## [What is expected]
A single figure is expected: how many lines of the data that follows contain the word "value".

## [Source data]
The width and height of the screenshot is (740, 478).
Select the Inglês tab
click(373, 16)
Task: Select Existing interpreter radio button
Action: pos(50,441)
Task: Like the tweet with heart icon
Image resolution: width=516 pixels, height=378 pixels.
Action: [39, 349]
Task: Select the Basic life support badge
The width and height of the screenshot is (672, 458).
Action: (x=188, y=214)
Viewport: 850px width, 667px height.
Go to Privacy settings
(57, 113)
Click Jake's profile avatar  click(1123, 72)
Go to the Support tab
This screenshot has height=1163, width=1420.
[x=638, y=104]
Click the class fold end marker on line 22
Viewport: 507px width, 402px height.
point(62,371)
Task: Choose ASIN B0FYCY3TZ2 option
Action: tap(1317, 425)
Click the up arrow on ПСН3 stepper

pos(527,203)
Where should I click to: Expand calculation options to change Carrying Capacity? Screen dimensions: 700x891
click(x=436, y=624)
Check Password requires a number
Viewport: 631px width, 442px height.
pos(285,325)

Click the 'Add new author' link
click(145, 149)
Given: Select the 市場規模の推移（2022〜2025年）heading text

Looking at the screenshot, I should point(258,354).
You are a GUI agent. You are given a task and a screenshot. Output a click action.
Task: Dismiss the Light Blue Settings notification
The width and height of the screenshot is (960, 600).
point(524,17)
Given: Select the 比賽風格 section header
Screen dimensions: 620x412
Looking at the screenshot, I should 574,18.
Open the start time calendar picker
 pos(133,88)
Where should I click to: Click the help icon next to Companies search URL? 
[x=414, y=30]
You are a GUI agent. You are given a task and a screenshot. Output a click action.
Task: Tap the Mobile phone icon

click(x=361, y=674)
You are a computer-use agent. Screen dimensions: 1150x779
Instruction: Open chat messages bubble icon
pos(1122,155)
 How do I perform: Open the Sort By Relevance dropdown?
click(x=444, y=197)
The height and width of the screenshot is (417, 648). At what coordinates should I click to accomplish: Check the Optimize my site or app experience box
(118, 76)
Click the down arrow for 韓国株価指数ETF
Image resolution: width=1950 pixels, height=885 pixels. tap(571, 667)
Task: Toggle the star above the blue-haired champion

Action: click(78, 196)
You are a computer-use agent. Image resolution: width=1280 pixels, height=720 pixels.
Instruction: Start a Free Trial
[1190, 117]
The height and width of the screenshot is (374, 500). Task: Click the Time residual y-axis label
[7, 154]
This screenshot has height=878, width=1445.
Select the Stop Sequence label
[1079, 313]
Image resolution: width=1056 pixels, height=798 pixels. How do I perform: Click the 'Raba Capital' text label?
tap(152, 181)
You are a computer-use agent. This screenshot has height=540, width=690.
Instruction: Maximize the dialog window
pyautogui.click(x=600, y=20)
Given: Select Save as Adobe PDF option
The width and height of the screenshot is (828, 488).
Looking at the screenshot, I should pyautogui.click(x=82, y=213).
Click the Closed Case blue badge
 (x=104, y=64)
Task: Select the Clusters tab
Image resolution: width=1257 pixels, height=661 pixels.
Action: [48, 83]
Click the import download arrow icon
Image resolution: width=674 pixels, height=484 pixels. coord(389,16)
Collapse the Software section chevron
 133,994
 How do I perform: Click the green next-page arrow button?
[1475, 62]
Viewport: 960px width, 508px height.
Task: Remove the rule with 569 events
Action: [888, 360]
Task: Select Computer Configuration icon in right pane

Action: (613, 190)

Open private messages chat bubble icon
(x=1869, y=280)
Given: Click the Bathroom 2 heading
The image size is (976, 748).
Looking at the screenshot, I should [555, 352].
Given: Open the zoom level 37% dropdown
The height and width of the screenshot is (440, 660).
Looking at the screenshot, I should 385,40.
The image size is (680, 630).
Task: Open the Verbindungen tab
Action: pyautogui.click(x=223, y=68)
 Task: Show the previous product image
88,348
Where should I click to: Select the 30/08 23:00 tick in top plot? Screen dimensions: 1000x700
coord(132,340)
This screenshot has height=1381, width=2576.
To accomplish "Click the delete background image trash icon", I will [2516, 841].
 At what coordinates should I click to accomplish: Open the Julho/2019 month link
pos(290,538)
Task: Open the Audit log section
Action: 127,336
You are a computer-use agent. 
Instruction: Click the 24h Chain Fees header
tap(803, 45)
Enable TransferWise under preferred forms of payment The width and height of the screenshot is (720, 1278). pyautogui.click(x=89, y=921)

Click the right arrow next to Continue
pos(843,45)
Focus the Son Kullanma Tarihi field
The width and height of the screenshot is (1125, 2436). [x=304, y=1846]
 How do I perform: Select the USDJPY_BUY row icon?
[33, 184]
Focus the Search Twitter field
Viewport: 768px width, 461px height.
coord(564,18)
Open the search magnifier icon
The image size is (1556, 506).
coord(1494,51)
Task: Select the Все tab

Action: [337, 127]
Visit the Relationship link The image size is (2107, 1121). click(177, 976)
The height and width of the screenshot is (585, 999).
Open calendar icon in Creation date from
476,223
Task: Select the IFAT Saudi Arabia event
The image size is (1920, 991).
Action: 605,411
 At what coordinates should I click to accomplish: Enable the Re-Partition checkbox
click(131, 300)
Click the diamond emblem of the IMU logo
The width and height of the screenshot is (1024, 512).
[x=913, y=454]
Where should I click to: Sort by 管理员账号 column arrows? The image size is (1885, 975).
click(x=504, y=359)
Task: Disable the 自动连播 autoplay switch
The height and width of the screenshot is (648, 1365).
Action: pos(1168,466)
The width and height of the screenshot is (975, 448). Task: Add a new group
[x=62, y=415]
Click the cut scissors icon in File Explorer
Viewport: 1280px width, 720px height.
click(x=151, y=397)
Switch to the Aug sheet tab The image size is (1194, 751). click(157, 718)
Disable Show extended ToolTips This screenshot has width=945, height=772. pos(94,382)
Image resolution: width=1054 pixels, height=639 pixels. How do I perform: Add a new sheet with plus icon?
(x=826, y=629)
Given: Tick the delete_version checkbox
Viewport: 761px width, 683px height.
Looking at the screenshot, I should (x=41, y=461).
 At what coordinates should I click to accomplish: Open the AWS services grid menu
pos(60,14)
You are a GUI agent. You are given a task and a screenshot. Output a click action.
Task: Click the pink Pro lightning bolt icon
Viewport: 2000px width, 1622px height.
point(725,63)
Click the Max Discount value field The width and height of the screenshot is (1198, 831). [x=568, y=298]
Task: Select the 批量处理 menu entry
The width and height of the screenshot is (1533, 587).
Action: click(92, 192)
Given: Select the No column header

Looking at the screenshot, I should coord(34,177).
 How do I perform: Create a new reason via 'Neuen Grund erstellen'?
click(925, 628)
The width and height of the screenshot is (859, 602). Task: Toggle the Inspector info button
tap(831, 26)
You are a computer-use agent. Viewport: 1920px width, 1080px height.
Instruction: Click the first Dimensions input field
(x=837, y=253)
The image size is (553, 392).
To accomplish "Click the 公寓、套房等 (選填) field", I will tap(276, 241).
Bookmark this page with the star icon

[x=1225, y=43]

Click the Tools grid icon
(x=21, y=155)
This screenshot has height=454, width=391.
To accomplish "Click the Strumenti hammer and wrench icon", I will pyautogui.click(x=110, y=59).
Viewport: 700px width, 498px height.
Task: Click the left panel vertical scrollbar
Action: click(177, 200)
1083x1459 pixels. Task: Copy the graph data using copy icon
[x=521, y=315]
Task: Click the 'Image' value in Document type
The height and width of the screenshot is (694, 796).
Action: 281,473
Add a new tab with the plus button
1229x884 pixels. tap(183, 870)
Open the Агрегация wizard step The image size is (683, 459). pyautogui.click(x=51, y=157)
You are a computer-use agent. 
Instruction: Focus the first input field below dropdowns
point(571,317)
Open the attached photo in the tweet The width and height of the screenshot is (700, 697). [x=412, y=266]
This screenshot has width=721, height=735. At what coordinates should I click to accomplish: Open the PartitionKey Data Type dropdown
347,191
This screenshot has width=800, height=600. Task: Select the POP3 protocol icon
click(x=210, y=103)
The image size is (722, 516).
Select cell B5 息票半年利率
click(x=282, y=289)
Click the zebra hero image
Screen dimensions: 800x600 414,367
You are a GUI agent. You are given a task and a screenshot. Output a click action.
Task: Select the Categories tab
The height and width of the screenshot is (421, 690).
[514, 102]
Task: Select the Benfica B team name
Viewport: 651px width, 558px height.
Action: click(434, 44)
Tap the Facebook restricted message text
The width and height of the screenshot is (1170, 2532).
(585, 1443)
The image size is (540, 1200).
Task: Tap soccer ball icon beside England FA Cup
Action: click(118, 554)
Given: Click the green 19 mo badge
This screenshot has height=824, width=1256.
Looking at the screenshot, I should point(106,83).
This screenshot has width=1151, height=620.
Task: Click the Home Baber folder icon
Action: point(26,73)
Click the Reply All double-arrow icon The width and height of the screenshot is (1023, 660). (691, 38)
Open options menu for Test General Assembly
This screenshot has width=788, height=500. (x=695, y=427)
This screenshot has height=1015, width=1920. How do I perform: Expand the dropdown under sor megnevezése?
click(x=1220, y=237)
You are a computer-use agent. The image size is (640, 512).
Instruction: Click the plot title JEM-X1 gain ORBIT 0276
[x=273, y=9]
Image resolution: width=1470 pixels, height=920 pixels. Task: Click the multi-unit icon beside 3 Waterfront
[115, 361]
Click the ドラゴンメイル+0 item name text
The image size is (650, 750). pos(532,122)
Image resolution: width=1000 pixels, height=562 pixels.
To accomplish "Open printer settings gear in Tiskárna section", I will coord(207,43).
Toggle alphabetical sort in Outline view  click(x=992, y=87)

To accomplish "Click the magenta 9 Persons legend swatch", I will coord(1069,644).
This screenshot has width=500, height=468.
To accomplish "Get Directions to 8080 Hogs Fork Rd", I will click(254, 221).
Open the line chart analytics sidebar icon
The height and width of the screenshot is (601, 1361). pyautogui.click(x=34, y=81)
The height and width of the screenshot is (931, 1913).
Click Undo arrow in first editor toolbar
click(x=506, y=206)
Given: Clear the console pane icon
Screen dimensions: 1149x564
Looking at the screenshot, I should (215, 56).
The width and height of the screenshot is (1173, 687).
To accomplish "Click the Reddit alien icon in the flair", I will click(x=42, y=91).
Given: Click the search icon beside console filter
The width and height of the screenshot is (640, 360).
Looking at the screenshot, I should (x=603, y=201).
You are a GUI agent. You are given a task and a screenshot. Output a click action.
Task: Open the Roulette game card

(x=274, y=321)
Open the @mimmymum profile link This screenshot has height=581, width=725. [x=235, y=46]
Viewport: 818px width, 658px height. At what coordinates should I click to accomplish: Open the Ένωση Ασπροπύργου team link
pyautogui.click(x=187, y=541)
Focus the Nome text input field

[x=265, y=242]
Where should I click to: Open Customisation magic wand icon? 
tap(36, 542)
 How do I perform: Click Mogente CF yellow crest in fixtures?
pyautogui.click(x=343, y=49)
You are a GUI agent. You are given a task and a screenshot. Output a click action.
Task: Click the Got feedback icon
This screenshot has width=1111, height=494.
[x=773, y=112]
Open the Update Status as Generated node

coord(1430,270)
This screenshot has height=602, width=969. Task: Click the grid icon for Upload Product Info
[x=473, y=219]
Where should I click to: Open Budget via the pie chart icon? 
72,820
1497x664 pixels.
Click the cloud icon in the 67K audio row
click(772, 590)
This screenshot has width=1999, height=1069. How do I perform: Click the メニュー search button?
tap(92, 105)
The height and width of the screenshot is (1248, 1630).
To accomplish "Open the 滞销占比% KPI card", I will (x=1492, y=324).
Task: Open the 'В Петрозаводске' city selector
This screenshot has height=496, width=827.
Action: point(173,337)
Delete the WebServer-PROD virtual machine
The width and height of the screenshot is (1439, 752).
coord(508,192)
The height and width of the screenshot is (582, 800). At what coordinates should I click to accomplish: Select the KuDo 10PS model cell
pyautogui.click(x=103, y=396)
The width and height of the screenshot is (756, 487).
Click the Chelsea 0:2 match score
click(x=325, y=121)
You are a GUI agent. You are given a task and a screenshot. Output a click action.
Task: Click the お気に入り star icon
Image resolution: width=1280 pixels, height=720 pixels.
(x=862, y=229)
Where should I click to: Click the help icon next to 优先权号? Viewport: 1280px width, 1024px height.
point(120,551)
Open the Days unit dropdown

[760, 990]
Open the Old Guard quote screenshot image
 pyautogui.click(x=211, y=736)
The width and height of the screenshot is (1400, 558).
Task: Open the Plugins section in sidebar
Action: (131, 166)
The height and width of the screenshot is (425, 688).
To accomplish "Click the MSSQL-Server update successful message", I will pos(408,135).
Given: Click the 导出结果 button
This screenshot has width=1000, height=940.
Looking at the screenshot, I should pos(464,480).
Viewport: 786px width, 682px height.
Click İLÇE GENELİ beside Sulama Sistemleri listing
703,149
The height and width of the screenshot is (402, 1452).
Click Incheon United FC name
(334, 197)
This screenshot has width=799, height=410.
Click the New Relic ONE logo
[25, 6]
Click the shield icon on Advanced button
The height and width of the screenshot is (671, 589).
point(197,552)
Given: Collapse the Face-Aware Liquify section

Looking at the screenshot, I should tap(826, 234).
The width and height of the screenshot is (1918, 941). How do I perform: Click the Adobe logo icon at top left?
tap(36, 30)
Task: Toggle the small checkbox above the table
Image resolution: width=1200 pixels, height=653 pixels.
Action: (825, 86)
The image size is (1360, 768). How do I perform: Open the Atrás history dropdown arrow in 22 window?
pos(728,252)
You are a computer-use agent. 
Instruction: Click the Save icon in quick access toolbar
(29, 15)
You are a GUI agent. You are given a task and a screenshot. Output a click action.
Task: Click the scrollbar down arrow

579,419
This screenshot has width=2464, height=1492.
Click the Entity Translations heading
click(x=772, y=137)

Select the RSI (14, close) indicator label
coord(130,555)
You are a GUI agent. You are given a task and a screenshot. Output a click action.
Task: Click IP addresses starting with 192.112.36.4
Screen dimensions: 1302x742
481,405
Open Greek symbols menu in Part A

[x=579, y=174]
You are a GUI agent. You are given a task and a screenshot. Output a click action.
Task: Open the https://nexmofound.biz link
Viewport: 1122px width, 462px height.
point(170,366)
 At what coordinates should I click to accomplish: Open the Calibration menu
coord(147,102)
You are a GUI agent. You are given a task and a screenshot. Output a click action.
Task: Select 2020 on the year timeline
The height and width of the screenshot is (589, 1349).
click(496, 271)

## [Exercise response]
2